- [TASK OBJECTIVE]: Give only the number of lines in the data that contain the word "Apply".

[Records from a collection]
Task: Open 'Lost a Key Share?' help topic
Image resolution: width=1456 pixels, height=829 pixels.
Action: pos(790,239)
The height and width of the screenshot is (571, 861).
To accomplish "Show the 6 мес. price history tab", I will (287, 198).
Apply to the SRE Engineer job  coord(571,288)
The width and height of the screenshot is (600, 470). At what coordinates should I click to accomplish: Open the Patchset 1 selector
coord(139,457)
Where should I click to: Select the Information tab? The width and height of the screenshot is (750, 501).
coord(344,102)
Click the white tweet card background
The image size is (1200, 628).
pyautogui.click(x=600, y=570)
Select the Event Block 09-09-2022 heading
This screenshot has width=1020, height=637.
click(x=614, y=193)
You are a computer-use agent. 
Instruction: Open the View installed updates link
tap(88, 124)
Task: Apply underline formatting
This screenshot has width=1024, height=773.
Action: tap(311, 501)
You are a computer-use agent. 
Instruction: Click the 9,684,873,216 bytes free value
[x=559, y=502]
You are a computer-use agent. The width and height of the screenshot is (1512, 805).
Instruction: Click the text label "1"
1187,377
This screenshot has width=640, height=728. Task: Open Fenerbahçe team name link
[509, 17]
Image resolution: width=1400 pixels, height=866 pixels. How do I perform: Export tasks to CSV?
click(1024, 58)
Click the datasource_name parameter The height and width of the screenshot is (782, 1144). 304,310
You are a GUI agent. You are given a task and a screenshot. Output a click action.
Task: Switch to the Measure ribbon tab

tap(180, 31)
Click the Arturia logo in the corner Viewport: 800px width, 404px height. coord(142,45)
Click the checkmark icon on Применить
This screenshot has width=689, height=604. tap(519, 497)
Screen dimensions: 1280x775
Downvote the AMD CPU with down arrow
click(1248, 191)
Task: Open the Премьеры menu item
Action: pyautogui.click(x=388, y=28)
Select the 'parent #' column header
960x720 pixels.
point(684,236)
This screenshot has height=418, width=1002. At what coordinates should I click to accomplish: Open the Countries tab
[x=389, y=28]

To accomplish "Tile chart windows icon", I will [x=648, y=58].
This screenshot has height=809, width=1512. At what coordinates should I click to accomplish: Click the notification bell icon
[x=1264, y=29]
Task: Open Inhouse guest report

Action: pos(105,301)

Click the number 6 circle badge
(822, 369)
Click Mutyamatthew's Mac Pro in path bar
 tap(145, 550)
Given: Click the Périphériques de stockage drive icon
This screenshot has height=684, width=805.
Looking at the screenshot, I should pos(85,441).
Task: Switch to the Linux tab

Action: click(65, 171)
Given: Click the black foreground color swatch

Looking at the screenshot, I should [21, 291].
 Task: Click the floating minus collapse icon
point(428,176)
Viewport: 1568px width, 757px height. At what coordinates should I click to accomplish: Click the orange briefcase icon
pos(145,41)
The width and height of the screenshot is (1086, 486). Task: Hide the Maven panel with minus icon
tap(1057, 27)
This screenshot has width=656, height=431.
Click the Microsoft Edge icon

- [EXERCISE ANSWER]: 2